Il s'agit de contribuer à la " responsabilité exigeante " que constitue le développement du rayonnement de la France à l'étranger, de renforcer les solidarités traditionnelles de notre pays, d'achever la construction européenne, et de contribuer à l'émergence d'un monde multipolaire harmonieux.

1. Contribuer au rayonnement de la France à l'étranger

- Cet aspect de l'action diplomatique française concerne tout d'abord le " devoir de répondre à l'attente qui existe à l'égard de la France " dans le domaine des valeurs et de la culture. Très engagée dans le combat pour les Droits de l'Homme, pour la démocratie et pour la paix, la France devra participer à des initiatives spécifiques lors de la célébration du cinquantième anniversaire de la Déclaration universelle des Droits de l'Homme de 1948. La diplomatie française a donc pour mission de projeter " par une action dynamique, imaginative, inlassable, l'image d'un pays généreux, ouvert au dialogue, respectueux de l'identité de chacune des nations ".

- Parmi les vecteurs de notre rayonnement international figure également le commerce extérieur. Ainsi chaque Français exporterait-t-il deux fois plus que chaque Américain, et 50 % de plus que chaque Japonais. De même la France a-t-elle, depuis 25 ans, en dépit de la montée des pays émergents, maintenu sa part du marché mondial, alors que celles des Etats-Unis, de la Grande-Bretagne ou de l'Allemagne diminuaient sensiblement.

La promotion des intérêts économiques de notre pays doit constituer une priorité de l'action diplomatique, car près du tiers de la croissance française dépend aujourd'hui des exportations de nos entreprises. C'est pourquoi l'action des Français expatriés, " artisans irremplaçables de notre influence dans le monde " doit avoir le soutien de nos diplomates. En exerçant leurs talents au service de nos entreprises, et, plus particulièrement, en aidant celles-ci à développer leur présence dans les pays émergents, qui ont le plus fort potentiel de croissance, nos diplomates contribueront à " l'amélioration de l'emploi dans notre pays ". La même attention doit s'exercer au profit des technologies de l'information, " principaux gisements d'emploi de demain ", domaine dans lequel la France accuse un retard susceptible d'affecter la compétitivité de nos entreprises sur les marchés mondiaux.

- La formation des élites de nos partenaires étrangers doit également contribuer au renforcement du rayonnement français à l'étranger.
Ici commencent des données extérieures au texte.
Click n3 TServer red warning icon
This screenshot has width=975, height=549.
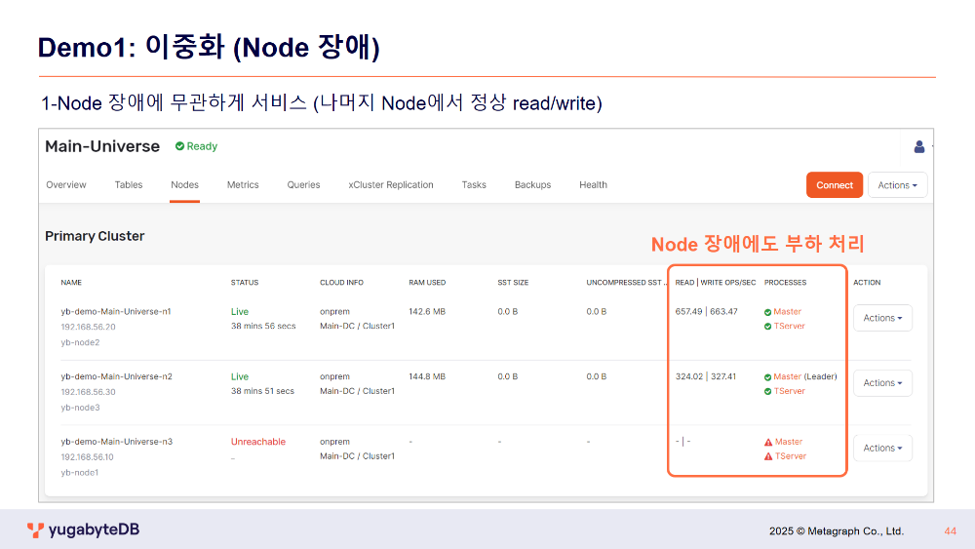point(768,456)
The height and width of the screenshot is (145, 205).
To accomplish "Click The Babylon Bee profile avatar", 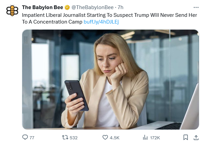I will click(12, 10).
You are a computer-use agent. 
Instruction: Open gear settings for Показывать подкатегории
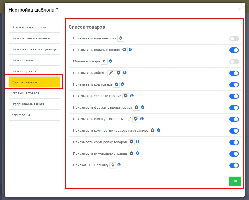coord(121,38)
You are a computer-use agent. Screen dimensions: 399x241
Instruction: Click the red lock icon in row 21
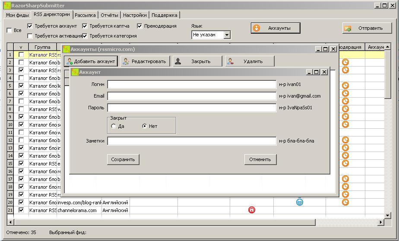click(x=252, y=210)
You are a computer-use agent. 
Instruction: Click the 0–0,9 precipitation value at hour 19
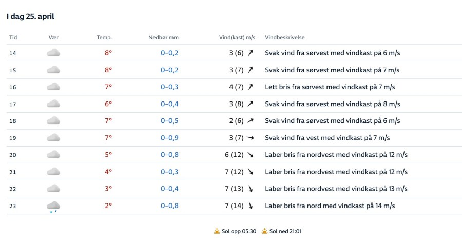point(169,138)
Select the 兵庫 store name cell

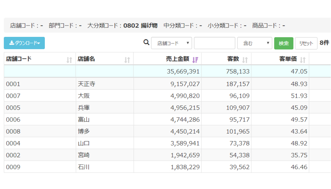(84, 108)
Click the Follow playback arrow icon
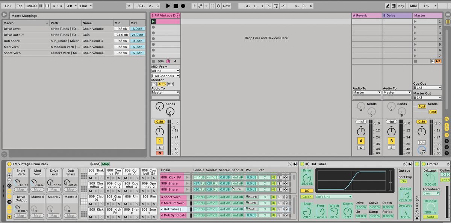 (129, 6)
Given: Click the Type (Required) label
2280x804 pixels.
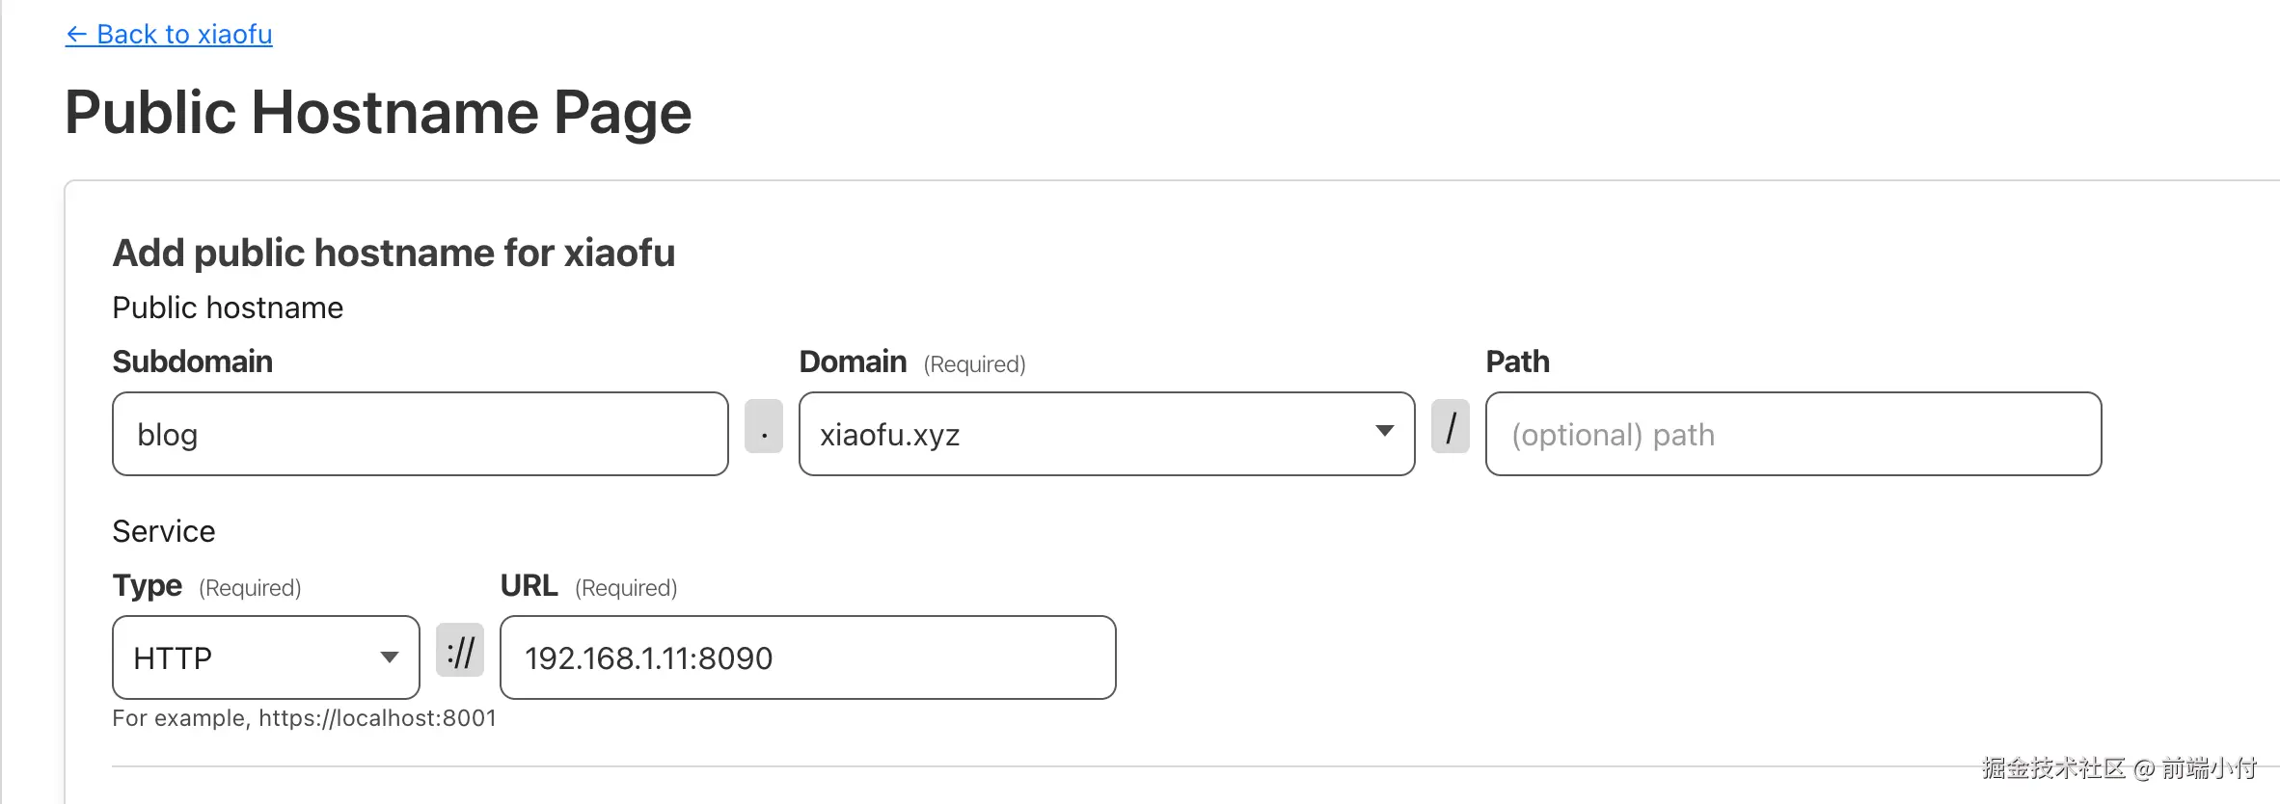Looking at the screenshot, I should point(206,586).
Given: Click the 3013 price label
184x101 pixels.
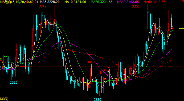Looking at the screenshot, I should [x=91, y=62].
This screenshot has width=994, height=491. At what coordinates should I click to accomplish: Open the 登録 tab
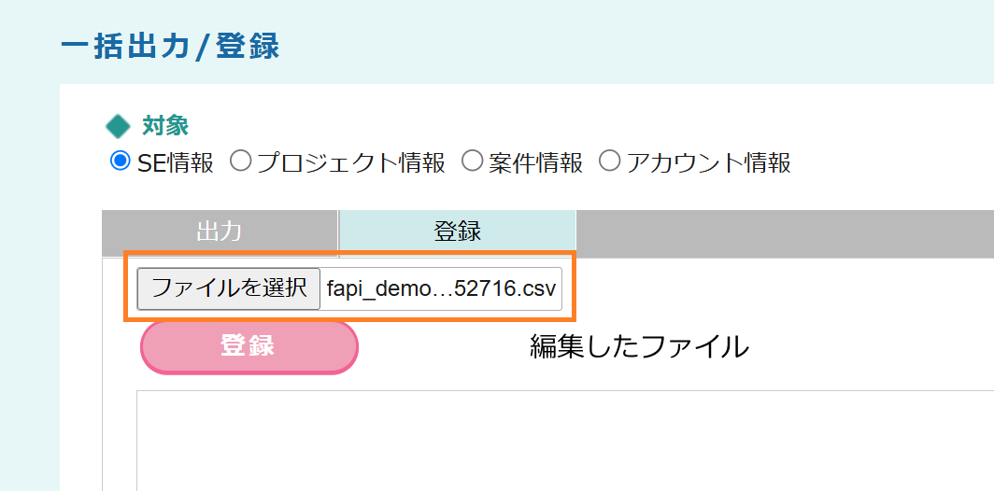tap(457, 231)
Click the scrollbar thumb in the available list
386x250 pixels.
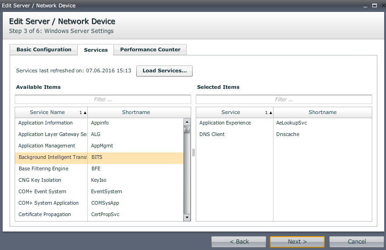coord(187,130)
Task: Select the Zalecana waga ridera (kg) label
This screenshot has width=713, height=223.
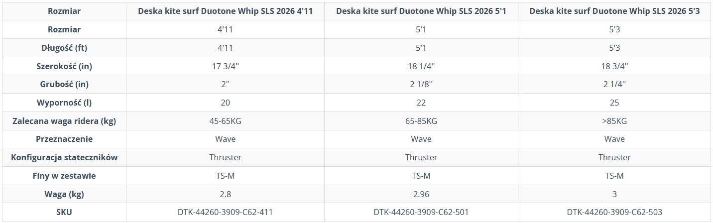Action: click(64, 120)
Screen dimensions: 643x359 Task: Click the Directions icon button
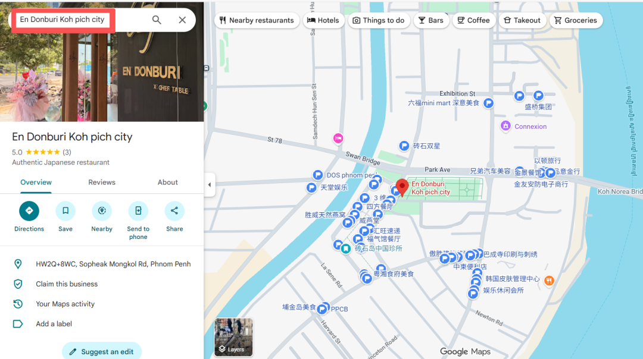(29, 211)
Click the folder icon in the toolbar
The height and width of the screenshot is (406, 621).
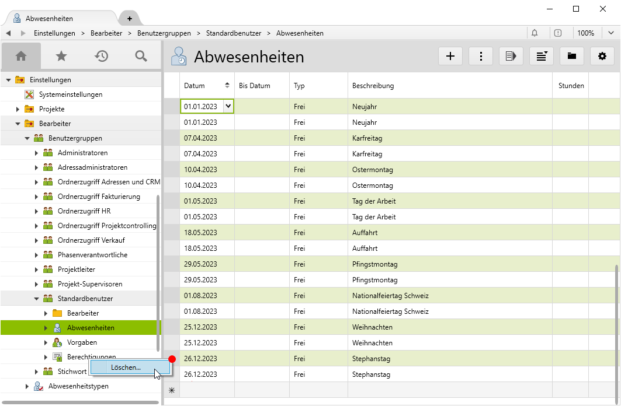pyautogui.click(x=572, y=56)
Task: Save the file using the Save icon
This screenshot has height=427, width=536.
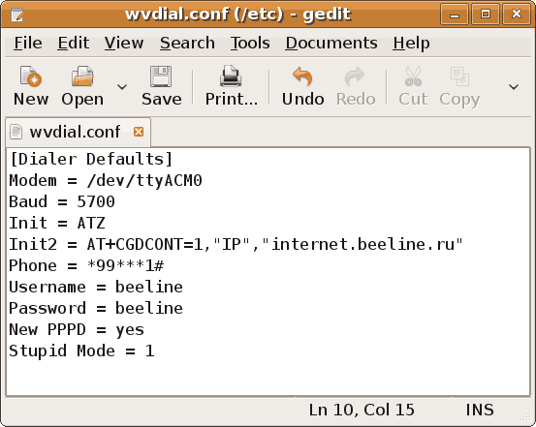Action: click(x=161, y=76)
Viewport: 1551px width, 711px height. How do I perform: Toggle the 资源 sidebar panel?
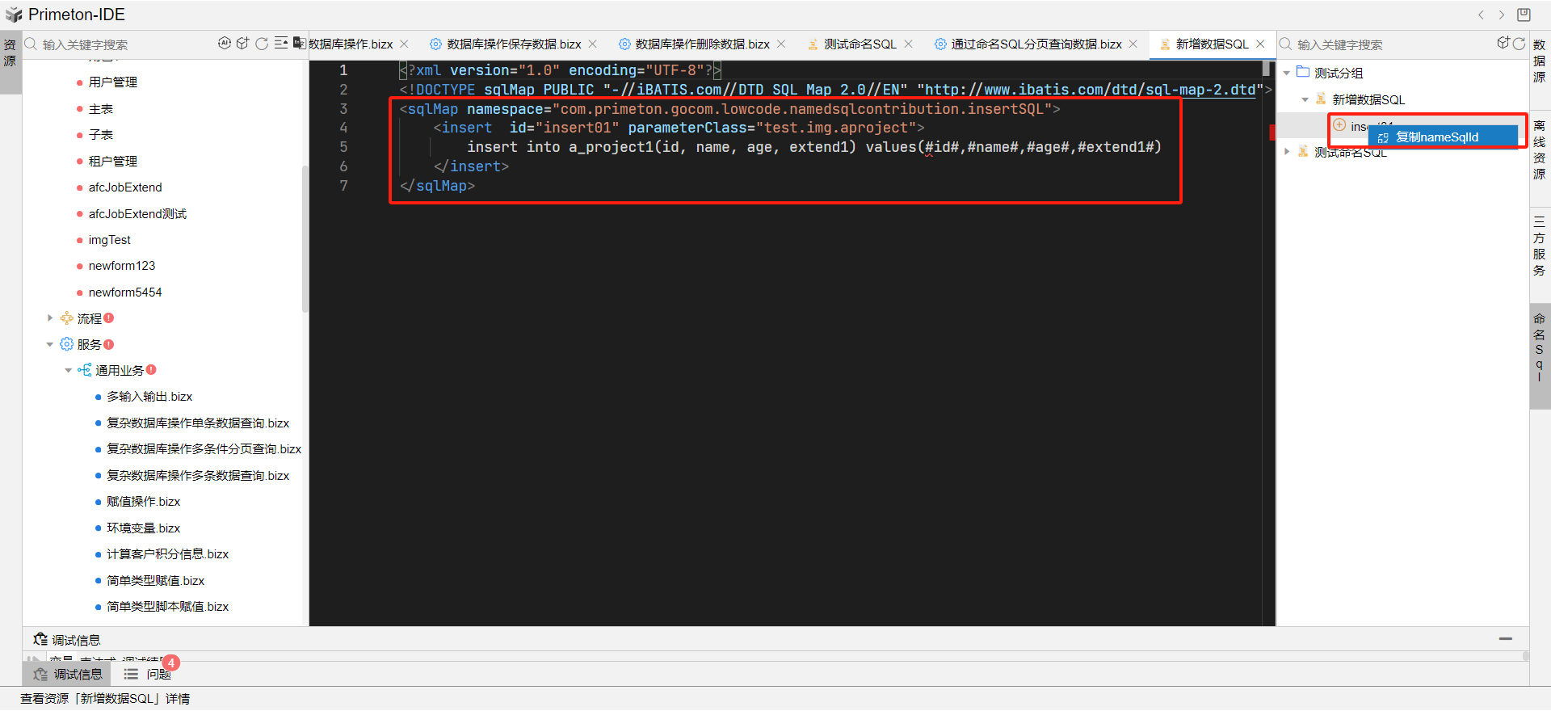click(10, 53)
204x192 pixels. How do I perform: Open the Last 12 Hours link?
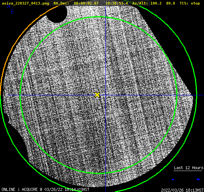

L'effort de formation réalisé à partir des lycées français appartenant au réseau de l'Agence pour l'enseignement français à l'étranger mérite d'être prolongé de manière significative au niveau universitaire, afin de conjurer la concurrence exercée désormais sur ce point non seulement par les Etats-Unis, mais aussi par la Grande-Bretagne et par l'Australie.